#### AUFGABE A
Prüfe anhand des folgenden Textes über die Baggerfahrt in Tauberbischofsheim, ob diese Aussagen zutreffen: (i) Der Mann hatte den Bagger in Grünsfeld gestohlen. (ii) Bei der Fahrt wurden fünf Polizist*innen leicht verletzt. (iii) Die Fahrt endete an einem Autohaus. Antworte jeweils mit Ja oder Nein und zitiere wörtlich die entscheidenden Worte des Textes.
::: ZITIERTER TEXT
Opfer soll bei angegriffener Baufirma gearbeitet haben

Auf seiner Baggerfahrt in Richtung Tauberbischofsheim zerstörte der Mann auch vier Polizeiautos.
Auf seiner Baggerfahrt in Richtung Tauberbischofsheim zerstörte der Mann auch vier Polizeiautos.

In Tauberbischofsheim hat die Polizei am Silvesternachmittag einen Baggerfahrer erschossen. Der 38-Jährige hatte das Fahrzeug in der fränkischen Stadt Grünsfeld (Main-Tauber-Kreis) gestohlen und auf dem Gelände einer Baufirma mindestens fünf Autos, drei Lkw und sechs Bagger zerstört. Anschließend setzte er seine Baggerfahrt über die Bundesstraße in Richtung Tauberbischofsheim fort und rammte zivile Fahrzeuge sowie vier Streifenwagen. Dabei wurden drei Polizist*innen, die den Mann mit Lautsprecherdurchsagen stoppen wollten, leicht verletzt.

Nach einer 52-minütigen Verfolgungsjagd wurde der Mann im Industriegebiet in Tauberbischofsheim mit Schüssen gestoppt. Im Führerhaus des Baggers zählten Medien mindestens zwölf Einschuss- oder Austrittslöcher. Anschließend haben Beamt*innen erfolglos versucht, das schwer verletzte Opfer zu reanimieren.

Im Führerhaus des Baggers wurden mindestens zwölf Löcher durch Schusswaffen gezählt.
Im Führerhaus des Baggers wurden mindestens zwölf Löcher durch Schusswaffen gezählt.

Die Polizei geht bislang nicht von einer politisch motivierten Tat aus. Es soll sich bei dem Toten um einen ehemaligen Mitarbeiter der Baufirma handeln, von deren Gelände er den Bagger entwendete. Ihm wurde laut der Staatsanwaltschaft vor rund einem Jahr gekündigt. Die insgesamt acht Kilometer lange Fahrt des Mannes endete an einem Autohaus, das demselben Unternehmer gehören soll. Dort hat der 38-Jährige mit dem Bagger ein Schaufenster der Firmenzentrale eingedrückt, hinter dem zwei Porsche standen. Insgesamt soll bei der Zerstörungsfahrt ein Millionenschaden entstanden sein.
::::::
#### AUFGABE B
Zitiere aus den Zeilen des Datensatzes unten wortgetreu alle Zeilen von der Zeile mit „Open the hamburger“ bis einschließlich der Zeile mit „click(678, 30)“.
::: ZEILEN ZUR BEARBEITUNG
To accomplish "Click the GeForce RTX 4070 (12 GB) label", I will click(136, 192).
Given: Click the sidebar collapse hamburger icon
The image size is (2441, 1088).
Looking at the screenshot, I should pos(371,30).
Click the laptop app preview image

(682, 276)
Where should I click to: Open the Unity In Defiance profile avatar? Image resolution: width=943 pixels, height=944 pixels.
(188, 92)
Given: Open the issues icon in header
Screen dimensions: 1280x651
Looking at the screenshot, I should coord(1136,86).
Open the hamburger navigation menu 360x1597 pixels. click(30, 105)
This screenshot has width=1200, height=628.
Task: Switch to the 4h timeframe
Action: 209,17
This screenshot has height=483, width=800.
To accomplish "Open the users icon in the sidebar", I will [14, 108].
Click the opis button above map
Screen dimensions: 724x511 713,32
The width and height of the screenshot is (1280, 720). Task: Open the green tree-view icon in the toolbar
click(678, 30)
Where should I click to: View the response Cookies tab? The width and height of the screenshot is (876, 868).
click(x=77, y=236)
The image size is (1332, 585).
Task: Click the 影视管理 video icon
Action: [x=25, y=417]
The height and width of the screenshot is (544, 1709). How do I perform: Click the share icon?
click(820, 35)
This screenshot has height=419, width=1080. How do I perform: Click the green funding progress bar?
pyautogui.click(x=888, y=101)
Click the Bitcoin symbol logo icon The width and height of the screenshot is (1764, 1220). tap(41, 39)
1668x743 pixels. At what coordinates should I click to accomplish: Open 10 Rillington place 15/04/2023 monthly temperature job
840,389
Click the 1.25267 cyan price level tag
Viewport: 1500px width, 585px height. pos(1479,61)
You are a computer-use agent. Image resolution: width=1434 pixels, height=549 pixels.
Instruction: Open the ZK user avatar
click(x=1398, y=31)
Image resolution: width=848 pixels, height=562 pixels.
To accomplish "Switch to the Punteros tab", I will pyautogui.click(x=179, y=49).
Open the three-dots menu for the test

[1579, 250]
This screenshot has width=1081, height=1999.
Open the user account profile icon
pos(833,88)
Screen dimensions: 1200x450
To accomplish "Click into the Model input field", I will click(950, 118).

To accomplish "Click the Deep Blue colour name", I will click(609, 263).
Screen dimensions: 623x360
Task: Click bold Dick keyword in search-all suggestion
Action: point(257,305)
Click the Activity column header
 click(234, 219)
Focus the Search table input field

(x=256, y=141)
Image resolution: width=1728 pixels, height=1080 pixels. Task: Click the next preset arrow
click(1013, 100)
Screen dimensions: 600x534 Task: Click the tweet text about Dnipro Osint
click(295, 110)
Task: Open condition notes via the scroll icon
::::::
#### LÖSUNG A
(i) Ja: „Der 38-Jährige hatte das Fahrzeug in der fränkischen Stadt Grünsfeld (Main-Tauber-Kreis) gestohlen“
(ii) Nein: „Dabei wurden drei Polizist*innen, die den Mann mit Lautsprecherdurchsagen stoppen wollten, leicht verletzt.“
(iii) Ja: „Die insgesamt acht Kilometer lange Fahrt des Mannes endete an einem Autohaus“

#### LÖSUNG B
Open the hamburger navigation menu 360x1597 pixels. click(30, 105)
This screenshot has width=1200, height=628.
Task: Switch to the 4h timeframe
Action: 209,17
This screenshot has height=483, width=800.
To accomplish "Open the users icon in the sidebar", I will [14, 108].
Click the opis button above map
Screen dimensions: 724x511 713,32
The width and height of the screenshot is (1280, 720). Task: Open the green tree-view icon in the toolbar
click(678, 30)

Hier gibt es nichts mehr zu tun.